Artist/Mentors Get Their Spotlight

“Lines of Inquiry” offers a diverse view of work by Westmont College’s Art educators.

Artist/Mentors Get Their Spotlight

Exhibitions showcasing professors and teaching artists from a given institution of learning can serve a double-duty function, but observers’ assumptions and predispositions can get tricky. From one perspective, faculty artist forums — such as the intriguing current show Lines of Inquiry at Westmont College’s Ridley-Tree Museum of Art — can seem like a chance to get a glimpse of what’s behind the curricular curtain of a school.
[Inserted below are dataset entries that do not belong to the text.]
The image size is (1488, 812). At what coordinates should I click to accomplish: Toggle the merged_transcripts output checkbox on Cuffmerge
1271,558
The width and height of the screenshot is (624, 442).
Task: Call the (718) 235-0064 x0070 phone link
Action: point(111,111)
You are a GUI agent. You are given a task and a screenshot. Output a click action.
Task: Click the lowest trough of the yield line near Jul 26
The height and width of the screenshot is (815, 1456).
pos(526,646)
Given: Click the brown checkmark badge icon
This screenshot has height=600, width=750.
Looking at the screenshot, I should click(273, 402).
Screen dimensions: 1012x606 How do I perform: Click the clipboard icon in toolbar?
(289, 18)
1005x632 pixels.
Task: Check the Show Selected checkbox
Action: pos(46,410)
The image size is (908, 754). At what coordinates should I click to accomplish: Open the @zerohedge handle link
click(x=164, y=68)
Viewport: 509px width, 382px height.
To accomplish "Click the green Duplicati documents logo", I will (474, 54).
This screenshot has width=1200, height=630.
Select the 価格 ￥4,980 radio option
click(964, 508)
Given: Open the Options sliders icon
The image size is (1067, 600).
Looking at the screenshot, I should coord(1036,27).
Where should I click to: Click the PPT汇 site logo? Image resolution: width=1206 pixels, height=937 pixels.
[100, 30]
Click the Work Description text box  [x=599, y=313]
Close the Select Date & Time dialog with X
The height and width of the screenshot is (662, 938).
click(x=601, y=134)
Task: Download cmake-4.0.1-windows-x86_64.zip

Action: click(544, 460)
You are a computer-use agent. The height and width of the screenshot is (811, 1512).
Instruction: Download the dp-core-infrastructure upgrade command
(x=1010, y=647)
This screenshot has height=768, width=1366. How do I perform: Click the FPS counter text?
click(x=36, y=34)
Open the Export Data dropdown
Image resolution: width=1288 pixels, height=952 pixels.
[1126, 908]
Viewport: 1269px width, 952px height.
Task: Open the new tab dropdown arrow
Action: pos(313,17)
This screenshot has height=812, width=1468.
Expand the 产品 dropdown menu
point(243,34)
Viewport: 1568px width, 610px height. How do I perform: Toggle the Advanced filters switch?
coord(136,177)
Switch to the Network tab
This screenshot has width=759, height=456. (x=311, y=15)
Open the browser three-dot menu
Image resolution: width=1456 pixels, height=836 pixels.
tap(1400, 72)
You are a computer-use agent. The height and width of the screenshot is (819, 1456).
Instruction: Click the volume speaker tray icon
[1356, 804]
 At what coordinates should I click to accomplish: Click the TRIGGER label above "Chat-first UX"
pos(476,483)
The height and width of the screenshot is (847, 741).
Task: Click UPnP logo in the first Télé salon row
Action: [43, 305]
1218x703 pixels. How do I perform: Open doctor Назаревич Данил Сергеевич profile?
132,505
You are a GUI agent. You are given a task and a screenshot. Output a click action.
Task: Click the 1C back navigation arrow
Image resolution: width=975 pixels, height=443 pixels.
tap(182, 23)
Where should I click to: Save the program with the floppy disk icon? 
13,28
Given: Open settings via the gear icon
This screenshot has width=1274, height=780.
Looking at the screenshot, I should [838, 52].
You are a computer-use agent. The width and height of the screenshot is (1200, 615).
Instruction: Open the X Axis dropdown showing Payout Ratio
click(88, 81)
But to whatever degree the art on display at the museum indicates the feel and focus of the present Westmont Art Department, and how these mentoring artists might impact their students’ art, another presiding agenda is at work here. The exhibition is primarily an overview of a necessarily diversified group of artists in their own right, and each with personal directions, styles, and messages to convey.

Said diversity, also a factor baked into the college’s interest in representing different media within its art faculty, is immediately apparent upon entering the entryway gallery space. On one wall, we find the pleasant photography of Brad Elliott, whose written statement, “I’m never not a photographer,” bears out his practice of capturing slices of found scenery. These include an infrared-like image on a trail, and such local visions as beach-centric takes on a lifeguard station and a distant oil rig. Elsewhere, fire rips and ripples through a hillside in “HELP,” with a fitting rough-focused urgency.